THE system of tuition that is being employed in the School of Art; will interest all who believe that the future of a country is with its youth; and that a slovenly training can never turn out good artists. The necessity of good Schools of Art is admitted except by those who hold the view so damaging to the artist that artistic excellence depends solely on something beyond our control.

Art History the World over inculcates the necessity of assiduous study and most careful training in the Fine Arts before proficiency can be obtained; and the greatest of geniuses have ever been the most bumble and diligent of students. The necessity for a School of Art having been once admitted, the question of its curriculum becomes all important.

Certain critics have been known to express the opinion that the work of the School of Art is not Indian. It is important that this criticism should be considered because it bears directly upon the School’s present productions and future opportunities. The work of the students is advancing by leaps and bounds; the continued progress in painting which they are making is indeed not an entirely isolated phenomenon but part of a general movement, of advance in contemporary Indian Art; to those who enter the School and look at the classes for themselves, there exists the ocular evidence of the vigorous work it can produce. But is the work Indian or is it an overseas importation a plant which cannot strike permanent root in an alien soil; and which even if it could, is not a desirable plant?

The young students of the School learn to see by drawing casts of heads, hands, or feet. They also draw Indian ornaments from casts, acquiring some knowledge of the principles of light and shade.

In the second year the student draws from the antique and feels himself strong enough to try to draw a head from the life. It should be remembered that the full course at the School of Art is only five years and that the students have not had that preliminary two or three years at least in an Art School, which students of the Royal Academy Schools, London, have usually completed before they enter the Academy Schools.[]To qualify for the Bombay School of Art, a student must have passed the Elementary and Intermediate examinations in Drawing. The second year student has also to draw a set subject out of his head in black and white, and in water-colour, so as to get some notion of the principles of pictorial composition, and decorative design.

In the Third year Class, the School of Art student finds himself set to study a draped figure from the life and a figure from the antique, in black-and-white, monochrome or colour. He has also to paint a head from the life. By the time he has finished his year in this class, he is expected to understand a good deal about proportion, tone values, and pictorial and decorative composition; all of which subjects become exceedingly important in the Fourth and Fifth Year Classes, where the head and the undraped figure are painted from life in oil-colours, or drawn in cont crayon arid charcoal, and where pictorial composition is of course studied in its more advanced phases.

Raw data
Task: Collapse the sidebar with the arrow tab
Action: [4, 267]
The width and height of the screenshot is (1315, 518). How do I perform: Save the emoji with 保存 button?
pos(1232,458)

Objectives
A – According to the passage on the School of Art, how many years does the full course at the School last?
B – In the passage on the School of Art, substitute "young people" for "youth" in the part from "THE system of" up to and including "becomes all important.".
C – Sum up the passage on the School of Art in three sentences.
None of the data is needed here.

Written answers
A – Five years.

B –
THE system of tuition that is being employed in the School of Art; will interest all who believe that the future of a country is with its young people; and that a slovenly training can never turn out good artists. The necessity of good Schools of Art is admitted except by those who hold the view so damaging to the artist that artistic excellence depends solely on something beyond our control.

Art History the World over inculcates the necessity of assiduous study and most careful training in the Fine Arts before proficiency can be obtained; and the greatest of geniuses have ever been the most bumble and diligent of students. The necessity for a School of Art having been once admitted, the question of its curriculum becomes all important.

C – The passage argues that a School of Art is necessary because proficiency in the Fine Arts requires assiduous study and careful training, which makes the School's curriculum all important. It notes the criticism that the School's work is not Indian, while observing that the students' work is advancing by leaps and bounds. It then outlines the five-year course, in which students move from drawing casts and the antique to painting heads and figures from life, with the undraped figure painted in oil-colors in the Fourth and Fifth Years.